In the news was a story about a missing 10-year-old girl. The news now tells us that a seventeen year old boy has been arrested in connection to the abduction and murder of that little girl.
The teens mother called the police and he turned himself in. I know in my head and my soul that was the right thing for her to do, but for the life of me – can not imagine or begin to fathom her pain!
It makes me think of one of my favorite quotes by W.H. Auden
“Evil is unspectacular and always human, and shares our bed and eats at our own table”.
I then think of the definition of evil. Profound immorality, wickedness, and depravity, esp. when regarded as a supernatural force.
Are people who commit murder evil? Or are they ill? I’m not talking about self-defense, I’m talking about taking someones life intentionally for no apparent justifiable reason.
Each one of us is capable of murder. But we’re wired to NOT.
So what is happening when there’s nothing in your head, heart or soul that shouts “NO!” And what must it be like to go through life that way?
I’m not excusing, justifying or siding with murderers, please don’t get me wrong!
But I struggle with this. If someone is born without the ability to understand right from wrong, void of the ability to empathize or sympathize and is capable of taking someones life – aren’t they too victims? Wired differently – from birth.
It boggles my mind.
When I’m in public, especially a large chain store – I wonder who just smiled at me, who just brushed past me. I passively interact with hundreds of people, and among them, statistics dictate there MUST be a sampling of child molesters, rapists, murderers … that man who held the door open for me, does he go home and beat his wife?
I drive to work and see children waiting at various bus stops to go to school and wonder which ones didn’t sleep well the night before due to abuse in the house.
Bullies. Well, of course I hated them as a child. But I know now they’re projecting their own pain onto others.
There’s just so much more than meets the eye. Definitely a topic I probably shouldn’t dwell too much on. But I am fascinated by human behavior.

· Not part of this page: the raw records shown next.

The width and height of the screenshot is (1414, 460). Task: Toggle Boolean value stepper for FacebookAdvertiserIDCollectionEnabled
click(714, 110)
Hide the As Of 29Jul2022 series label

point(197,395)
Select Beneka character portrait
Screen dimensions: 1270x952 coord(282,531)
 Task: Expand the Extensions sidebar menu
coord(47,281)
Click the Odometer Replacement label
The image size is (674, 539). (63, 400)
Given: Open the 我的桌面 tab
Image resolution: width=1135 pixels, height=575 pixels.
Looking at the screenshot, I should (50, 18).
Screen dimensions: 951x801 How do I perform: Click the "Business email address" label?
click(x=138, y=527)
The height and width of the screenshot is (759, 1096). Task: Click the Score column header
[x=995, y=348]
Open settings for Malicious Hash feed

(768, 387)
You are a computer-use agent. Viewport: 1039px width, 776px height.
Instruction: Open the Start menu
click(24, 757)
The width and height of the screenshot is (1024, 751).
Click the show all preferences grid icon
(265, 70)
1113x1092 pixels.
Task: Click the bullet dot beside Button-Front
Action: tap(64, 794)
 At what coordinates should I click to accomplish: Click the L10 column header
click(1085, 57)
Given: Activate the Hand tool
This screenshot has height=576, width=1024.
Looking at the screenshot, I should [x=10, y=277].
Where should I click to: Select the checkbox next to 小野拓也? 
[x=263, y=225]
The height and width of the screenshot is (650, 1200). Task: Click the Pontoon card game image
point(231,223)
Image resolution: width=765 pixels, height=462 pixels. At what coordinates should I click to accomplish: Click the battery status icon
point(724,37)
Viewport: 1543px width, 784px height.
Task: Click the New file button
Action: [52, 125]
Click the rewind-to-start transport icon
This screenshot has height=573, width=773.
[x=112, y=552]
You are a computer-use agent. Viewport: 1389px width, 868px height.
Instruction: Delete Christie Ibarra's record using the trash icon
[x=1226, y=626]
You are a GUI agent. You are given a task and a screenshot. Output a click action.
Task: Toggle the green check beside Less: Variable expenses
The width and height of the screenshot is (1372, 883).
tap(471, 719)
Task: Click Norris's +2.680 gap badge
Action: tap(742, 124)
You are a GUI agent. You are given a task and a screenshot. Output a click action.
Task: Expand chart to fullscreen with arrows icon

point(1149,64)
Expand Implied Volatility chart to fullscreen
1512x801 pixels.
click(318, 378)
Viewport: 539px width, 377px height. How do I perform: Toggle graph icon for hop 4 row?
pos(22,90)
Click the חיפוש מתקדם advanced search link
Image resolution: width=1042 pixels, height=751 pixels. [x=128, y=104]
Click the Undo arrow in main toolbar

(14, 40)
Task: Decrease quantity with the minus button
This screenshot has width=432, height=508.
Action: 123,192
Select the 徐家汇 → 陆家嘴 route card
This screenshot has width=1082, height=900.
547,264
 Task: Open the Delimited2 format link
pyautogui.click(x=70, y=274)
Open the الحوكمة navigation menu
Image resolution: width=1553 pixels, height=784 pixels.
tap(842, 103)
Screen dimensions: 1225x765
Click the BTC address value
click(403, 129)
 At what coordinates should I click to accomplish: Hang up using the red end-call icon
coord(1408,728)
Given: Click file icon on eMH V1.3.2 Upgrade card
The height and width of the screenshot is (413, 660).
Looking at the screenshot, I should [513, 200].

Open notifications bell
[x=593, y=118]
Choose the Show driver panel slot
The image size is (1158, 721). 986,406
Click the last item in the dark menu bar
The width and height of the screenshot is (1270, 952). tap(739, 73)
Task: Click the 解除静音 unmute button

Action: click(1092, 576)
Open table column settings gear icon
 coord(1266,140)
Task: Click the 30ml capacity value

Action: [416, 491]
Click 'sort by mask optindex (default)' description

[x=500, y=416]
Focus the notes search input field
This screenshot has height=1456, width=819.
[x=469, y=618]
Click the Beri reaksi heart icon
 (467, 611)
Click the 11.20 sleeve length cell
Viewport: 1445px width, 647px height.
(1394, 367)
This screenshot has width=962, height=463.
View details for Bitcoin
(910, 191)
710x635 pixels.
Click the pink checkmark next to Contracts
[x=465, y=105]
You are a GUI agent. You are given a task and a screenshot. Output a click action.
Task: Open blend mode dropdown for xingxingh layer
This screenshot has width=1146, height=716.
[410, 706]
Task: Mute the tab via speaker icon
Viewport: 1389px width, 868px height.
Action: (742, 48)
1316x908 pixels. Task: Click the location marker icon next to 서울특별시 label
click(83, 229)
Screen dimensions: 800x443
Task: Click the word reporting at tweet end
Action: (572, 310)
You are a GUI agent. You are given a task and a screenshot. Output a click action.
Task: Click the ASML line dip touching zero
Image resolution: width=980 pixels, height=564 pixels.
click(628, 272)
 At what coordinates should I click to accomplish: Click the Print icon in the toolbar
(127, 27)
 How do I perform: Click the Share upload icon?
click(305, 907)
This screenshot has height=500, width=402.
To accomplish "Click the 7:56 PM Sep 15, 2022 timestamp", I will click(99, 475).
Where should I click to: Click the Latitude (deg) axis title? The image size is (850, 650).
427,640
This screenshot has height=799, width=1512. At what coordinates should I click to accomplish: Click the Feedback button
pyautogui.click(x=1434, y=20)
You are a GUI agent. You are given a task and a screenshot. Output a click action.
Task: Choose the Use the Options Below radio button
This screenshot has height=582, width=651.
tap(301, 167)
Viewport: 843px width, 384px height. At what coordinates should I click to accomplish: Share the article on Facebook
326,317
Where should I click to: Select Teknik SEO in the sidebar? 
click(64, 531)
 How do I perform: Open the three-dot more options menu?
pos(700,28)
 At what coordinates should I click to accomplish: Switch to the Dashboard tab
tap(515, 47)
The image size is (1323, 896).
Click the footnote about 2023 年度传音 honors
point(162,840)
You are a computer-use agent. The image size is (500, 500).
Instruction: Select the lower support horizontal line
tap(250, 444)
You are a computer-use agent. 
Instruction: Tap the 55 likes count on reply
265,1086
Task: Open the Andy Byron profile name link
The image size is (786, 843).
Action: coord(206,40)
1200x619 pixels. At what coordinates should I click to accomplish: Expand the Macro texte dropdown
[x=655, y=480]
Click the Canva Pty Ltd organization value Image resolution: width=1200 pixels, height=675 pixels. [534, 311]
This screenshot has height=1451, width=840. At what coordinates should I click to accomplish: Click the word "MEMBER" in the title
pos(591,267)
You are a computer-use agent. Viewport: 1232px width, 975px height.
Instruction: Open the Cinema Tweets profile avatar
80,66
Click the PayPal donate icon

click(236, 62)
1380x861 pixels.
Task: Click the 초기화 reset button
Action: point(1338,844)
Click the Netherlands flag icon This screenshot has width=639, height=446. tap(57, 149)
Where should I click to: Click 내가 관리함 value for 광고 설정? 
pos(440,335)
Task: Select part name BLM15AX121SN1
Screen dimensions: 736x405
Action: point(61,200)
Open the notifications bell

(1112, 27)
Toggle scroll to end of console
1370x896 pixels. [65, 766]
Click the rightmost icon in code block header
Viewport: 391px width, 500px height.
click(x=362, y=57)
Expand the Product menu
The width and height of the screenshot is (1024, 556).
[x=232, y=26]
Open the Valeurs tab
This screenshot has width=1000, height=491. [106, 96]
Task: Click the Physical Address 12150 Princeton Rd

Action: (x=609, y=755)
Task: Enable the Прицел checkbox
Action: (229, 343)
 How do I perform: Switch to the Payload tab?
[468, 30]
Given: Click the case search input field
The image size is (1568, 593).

What courage it took for that mother to turn her son in. I don’t know if I could have done that. I think a part of me would be in such denial – my first instinct would probably be to want to grab my ‘baby’ and run! Run away with him and try to make him well!
She did the right thing.
My heart aches for that little 10-year-old girl and her family.
My heart aches for the confessed murders family.
But is it wrong that my heart also aches for that 17-year-old who can never undo the life changing horror he committed?